I don't know when it started building... when I started to lose myself - but there are two things I am not - that if left unchecked will destroy me... and that is, filled with hate, and anger.
There are a number of things that led to it... realizations about him, the things he is doing... and Valentine's Day's rapid approach did not help much... my fear of failure, my uncertainty about a career... so many things... the anger became an entity all it's own, fueled by a demon of hatred.... it was vile, rabid, and unrelenting...
An intensity of those emotions I have never felt before... it threatened to destroy me... really. By Friday morning, I was in the deepest, darkest place I have ever been in - in my entire life. (Not this past Friday, the one before - remember, this was written a week ago.) I can not reiterate the darkness of the place I was in enough... truly.
But something else was happening... my body knew it was destroying itself... and a true purge was on the horizon.
Thursday night the migraine started... by Friday morning, lifting my head off the pillow felt akin to thrusting a doubled edged sword through my skull... And I cried. I cried for everything. For the place I found myself in... for everything I was longing for... I cried. I wondered what to do. I took a shower, as my head felt like it was going to crack open... and I cried some more. I didn't even have one single reason for my tears... I just could not stop them from coming.
I forced myself through my morning routine.... stepping outside for the first time, as the first droplets of rain began to fall. As the day wore on, the storms intensity grew... as did my migraine.
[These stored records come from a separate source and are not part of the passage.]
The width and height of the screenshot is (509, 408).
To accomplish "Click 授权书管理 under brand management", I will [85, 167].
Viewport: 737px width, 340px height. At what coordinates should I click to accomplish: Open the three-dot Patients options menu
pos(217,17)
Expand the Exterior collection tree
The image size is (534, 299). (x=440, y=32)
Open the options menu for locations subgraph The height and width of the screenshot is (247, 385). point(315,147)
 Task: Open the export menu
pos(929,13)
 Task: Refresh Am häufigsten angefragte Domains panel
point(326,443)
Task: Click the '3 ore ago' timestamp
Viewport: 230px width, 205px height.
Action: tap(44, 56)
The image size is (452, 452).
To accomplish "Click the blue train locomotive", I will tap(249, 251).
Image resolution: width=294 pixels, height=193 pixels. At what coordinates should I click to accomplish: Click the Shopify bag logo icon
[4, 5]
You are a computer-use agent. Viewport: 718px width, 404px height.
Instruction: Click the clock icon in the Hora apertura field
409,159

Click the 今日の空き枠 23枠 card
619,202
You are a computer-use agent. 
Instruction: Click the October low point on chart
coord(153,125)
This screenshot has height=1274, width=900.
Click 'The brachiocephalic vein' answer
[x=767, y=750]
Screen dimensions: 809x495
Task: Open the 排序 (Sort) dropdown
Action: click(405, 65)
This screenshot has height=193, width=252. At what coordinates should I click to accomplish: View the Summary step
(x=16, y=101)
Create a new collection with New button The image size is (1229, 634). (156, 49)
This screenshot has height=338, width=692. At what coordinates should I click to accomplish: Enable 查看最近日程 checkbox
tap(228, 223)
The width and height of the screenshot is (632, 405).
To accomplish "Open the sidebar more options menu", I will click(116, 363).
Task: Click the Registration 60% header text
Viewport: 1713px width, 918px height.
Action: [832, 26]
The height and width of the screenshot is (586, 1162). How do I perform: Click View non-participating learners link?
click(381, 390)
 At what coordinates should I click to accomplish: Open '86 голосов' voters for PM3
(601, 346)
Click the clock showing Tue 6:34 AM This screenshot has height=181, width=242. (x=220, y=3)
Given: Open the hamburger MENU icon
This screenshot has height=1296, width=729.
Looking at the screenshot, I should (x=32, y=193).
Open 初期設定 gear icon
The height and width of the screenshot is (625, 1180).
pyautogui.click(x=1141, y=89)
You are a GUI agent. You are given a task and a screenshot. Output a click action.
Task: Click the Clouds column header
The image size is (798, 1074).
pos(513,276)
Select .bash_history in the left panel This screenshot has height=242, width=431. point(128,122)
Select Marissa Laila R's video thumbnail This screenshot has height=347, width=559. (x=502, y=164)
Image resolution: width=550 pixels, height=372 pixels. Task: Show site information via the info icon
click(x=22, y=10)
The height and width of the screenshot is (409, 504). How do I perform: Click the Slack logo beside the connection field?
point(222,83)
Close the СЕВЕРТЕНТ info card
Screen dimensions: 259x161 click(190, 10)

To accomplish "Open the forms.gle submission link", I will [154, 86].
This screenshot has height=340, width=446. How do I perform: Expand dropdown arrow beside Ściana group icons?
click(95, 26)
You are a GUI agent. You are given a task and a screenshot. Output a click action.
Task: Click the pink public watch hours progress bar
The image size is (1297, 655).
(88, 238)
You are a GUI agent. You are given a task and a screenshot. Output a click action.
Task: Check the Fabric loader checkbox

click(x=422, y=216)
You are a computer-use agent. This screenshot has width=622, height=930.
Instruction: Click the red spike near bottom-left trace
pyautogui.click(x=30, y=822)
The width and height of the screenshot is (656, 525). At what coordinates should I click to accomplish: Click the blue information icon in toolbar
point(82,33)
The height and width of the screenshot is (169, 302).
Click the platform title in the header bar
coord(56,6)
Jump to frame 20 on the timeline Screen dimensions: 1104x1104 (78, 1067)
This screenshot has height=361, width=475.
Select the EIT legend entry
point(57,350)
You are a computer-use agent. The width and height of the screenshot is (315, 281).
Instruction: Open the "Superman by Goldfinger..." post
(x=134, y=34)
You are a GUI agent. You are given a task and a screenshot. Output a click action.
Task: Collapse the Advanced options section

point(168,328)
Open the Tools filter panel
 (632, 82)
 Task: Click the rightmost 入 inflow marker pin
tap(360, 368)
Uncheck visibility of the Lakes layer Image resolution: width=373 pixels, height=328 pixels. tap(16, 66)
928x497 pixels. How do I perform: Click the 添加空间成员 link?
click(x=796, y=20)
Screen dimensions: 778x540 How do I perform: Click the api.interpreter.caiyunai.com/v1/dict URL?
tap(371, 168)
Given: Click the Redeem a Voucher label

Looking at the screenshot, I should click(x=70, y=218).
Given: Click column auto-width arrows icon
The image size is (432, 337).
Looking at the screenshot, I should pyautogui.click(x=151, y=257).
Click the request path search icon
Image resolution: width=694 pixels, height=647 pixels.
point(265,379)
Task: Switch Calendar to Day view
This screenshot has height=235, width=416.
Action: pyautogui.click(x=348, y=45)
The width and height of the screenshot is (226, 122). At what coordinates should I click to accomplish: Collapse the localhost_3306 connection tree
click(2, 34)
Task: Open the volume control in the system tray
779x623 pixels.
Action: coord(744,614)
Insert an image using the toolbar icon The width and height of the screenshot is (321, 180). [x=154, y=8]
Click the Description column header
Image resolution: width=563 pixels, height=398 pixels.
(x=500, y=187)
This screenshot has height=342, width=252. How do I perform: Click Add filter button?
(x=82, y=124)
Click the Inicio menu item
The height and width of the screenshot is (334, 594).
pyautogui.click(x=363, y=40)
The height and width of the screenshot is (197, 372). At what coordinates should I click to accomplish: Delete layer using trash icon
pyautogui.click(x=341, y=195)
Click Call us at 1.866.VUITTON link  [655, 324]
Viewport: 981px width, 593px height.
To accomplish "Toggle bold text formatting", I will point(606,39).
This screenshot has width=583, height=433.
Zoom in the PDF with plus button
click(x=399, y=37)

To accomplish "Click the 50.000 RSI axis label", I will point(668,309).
I saw a friend Friday afternoon I see all of the time - and even he could see I was just not myself that day. I got home as the rain poured down... purging me from the outside... as if the sky had begun to cry for me... because I had run out of tears. I put my babies in bed.... and I felt my stomach grumble at me... my head still continuously being slammed into by a cinder block, I pulled myself up the stairs to go to bed - and suddenly found myself in my bathroom, violently ill. That hatred.... that anger... the loathing, the demons... all of it - my body was forcefully throwing it out of me. Forcefully.
When I awoke Saturday - I felt like I had been completely pulled apart... and pieced back together again. Still sad, still deeply hurting, and yes, still a bit angry - but stronger. That strength grew through the day - and last night. Right now? (Remember, written a week ago.) I feel it. I feel like I have been pulled out of this horrible torment filled pit... but, I am still standing right on the edge of it. I need something to give me some forward momentum. Because all that uncertainty, it is still there.
Now, truly, right now... well - I have had a ruff day. I feel like I took a step down on that ladder... back into that pit. But tomorrow, I hope to get up on top of it again. I am just hurting so much.